#### Reading text

Earlier this year, Bitcoin Core developer Gavin Andresen declared 2014 to be the “Year of Multi-Sig.” The development of highly secure wallets requiring multiple private key approvals holds a huge amount of promise for more complex applications of the bitcoin protocol, enabling natively created smart contracts, escrows and corporate-style accounts where payments must receive multiple authorizations before they can be settled. While there have been some advances, multi-sig development on 2014 has seemed more like a promising idea than a practical reality. A new open-source project released today by BitPay aims change that.
Dubbed “Copay,” BitPay’s new multi-signature wallet was developed in-house as an internal security tool. The Atlanta-based payment processor believes it “needed to be shared” because “multi-signature technology will play an important role in helping people secure their bitcoins against loss or theft.” Rather than release a proprietary tool in the famously skeptical and transparency-loving cryptocurrency community, BitPay decided it was “essential” for Copay’s code to be open souce and peer reviewed.

#### Recorded information
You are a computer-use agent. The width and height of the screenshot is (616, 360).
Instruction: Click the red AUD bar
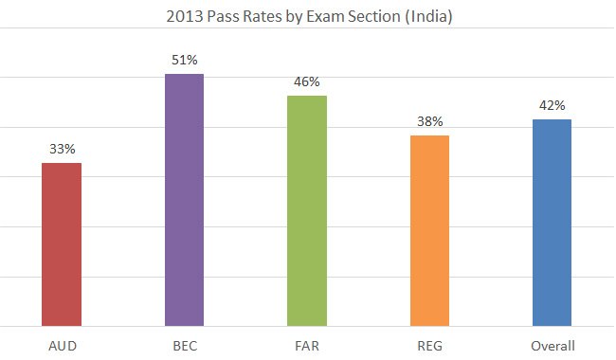point(62,244)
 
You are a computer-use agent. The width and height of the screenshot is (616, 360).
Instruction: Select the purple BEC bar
point(184,200)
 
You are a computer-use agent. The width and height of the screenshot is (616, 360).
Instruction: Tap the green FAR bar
point(307,210)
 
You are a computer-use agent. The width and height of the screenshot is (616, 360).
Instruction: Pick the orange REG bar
point(429,230)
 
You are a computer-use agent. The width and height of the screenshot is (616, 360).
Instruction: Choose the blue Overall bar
point(552,223)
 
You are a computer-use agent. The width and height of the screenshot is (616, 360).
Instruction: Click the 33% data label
point(63,149)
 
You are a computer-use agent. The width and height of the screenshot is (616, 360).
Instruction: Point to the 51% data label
point(185,60)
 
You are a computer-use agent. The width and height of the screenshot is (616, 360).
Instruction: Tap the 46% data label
point(307,81)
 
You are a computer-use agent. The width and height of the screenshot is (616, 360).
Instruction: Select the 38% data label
point(429,121)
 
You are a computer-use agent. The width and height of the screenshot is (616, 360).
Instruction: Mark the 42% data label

#### Task
Copy the BitPay Copay article again, starting with "Earlier this year, Bitcoin" and going on through "aims change that.", and swap "smart contracts" for "automated agreements".

#### Solution to this problem
Earlier this year, Bitcoin Core developer Gavin Andresen declared 2014 to be the “Year of Multi-Sig.” The development of highly secure wallets requiring multiple private key approvals holds a huge amount of promise for more complex applications of the bitcoin protocol, enabling natively created automated agreements, escrows and corporate-style accounts where payments must receive multiple authorizations before they can be settled. While there have been some advances, multi-sig development on 2014 has seemed more like a promising idea than a practical reality. A new open-source project released today by BitPay aims change that.